Wie alle seine beflissenen, diensteifrigen Untertanen war auch Pius IX. überzeugt, dass das göttliche Recht über dem säkularen stand. Das ist aber ISIS in Reinkultur. Das wird auch heute noch von kirchlichen Kreisen gerne vertreten. Es überrascht also nicht, dass mit dieser Mentalität der Präsident der Vereinigung der katholischen Juristen Italiens, ein gewisser Francesco d’Agostino in einem Radiointerview forderte, dass die nationalen Gerichte  in Fragen der unzähligen Missbräuche von Minderjährigen durch katholische Priester, ihre Nase nicht in die Angelegenheiten der Kirche stecken mögen weil diese Fragen ausschliesslich in die  Gerichtsbarkeit der kirchlichen Instanzen fallen. Auch dies ist ISIS in Reinkultur.

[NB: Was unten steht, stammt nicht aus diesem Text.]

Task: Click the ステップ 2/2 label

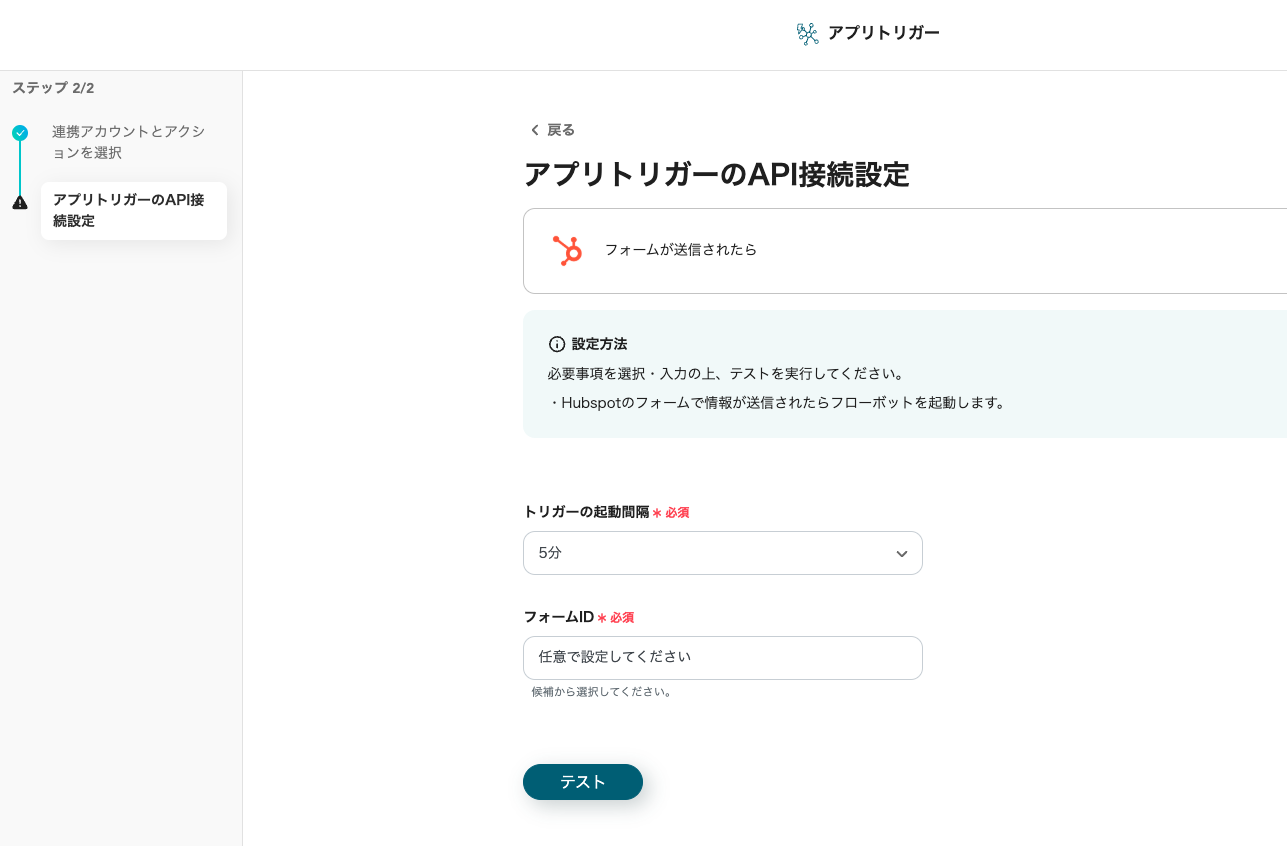Action: pos(53,88)
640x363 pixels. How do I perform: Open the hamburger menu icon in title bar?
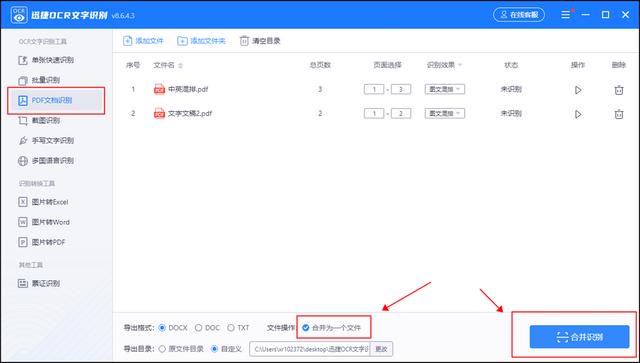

Doch kehren wir zu Pius IX. zurück. In Anbetracht der Gegnerschaft in den Reihen der Würdenträger am Konzil, verkündete der Papst – von einigen Gläubigen als Vize-Gott bezeichnet-, einige Regeln für die Redebeiträge der Prälaten, die substantiell jede freie und freiheitliche Meinungsäusserung im Keim erstickten … ein Kunstgriff, der auch heute noch von herrschenden Politikern praktiziert wird. Im Gegensatz zu früheren Konzilien wurden zum Konzil keine Mitglieder von Königshäusern eingeladen, auch nicht der italienische König, der die Annexion der Stadt Rom ins Gebiet des italienischen Staates befürwortete: eine Massnahme, welche der Stellung des Papstes stark geschädigt hätte.

Das neue Dogma hat während langer Zeit keine konkrete Anwendung gefunden. Es bedurfte einer Entscheidung von Pius XII., der sich vergnügte, dieses merkwürdige Spielzeug auszuprobieren und die leibliche Aufnahme Marias in den Himmel verkündete. Es ist befremdend, dass es Menschen gibt, die einen solchen sinnlosen Irrglauben akzeptieren. 

Dieses anthropomorphe Märchen entsetzt auch einige Theologen. Es würde schon eine einfache, oberflächliche Überlegung ausreichen, um die Notbremse zu ziehen, bevor ein solches Dogma verkündet wird. Wir stellen uns Maria vor, die vor den Augen von eingeladenen Gästen in den Gefilden des Himmels entschwindet. Die Kugelform der Erde, die auf der gesamten Oberfläche die Richtung nach oben ermöglicht, erlaubt eine eindeutige Zuordnung der Fahrtrichtung Marias nicht. Einmal im Himmel angekommen, stellt sich die Frage nach einem Detail: ein Ort, der einen menschlichen Körper aufnimmt, muss räumlich dreidimensional sein. Also ist der Himmel – aufgrund dieses Dogmas – dreidimensional. Einstein hat uns aber gelehrt, dass dies auch Zeitlichkeit bedeutet, also notwendigerweise ein Vorher und Nachher einschliesst, demnach auch ein Altern verursacht. Ich überlasse es dem geneigten Leser, den Gedanken weiter zu flechten. Pius XII. hat sich die Frage nicht gestellt, wie Maria in 100’000 Jahren aussehen wird. 

Was bedeutet das Dogma der Unfehlbarkeit konkret?. Diese Fähigkeit beschränkt sich auf den Fall, dass der Papst sich als höchste Autorität der Deutung der Wahrheit des Glaubens und der Sitte äussert. Er ist also keineswegs unfehlbar, wenn er Wettervorhersagen macht oder die Lottogewinnzahlen vorhersagt. Manch einer hätte diese Variante bevorzugt.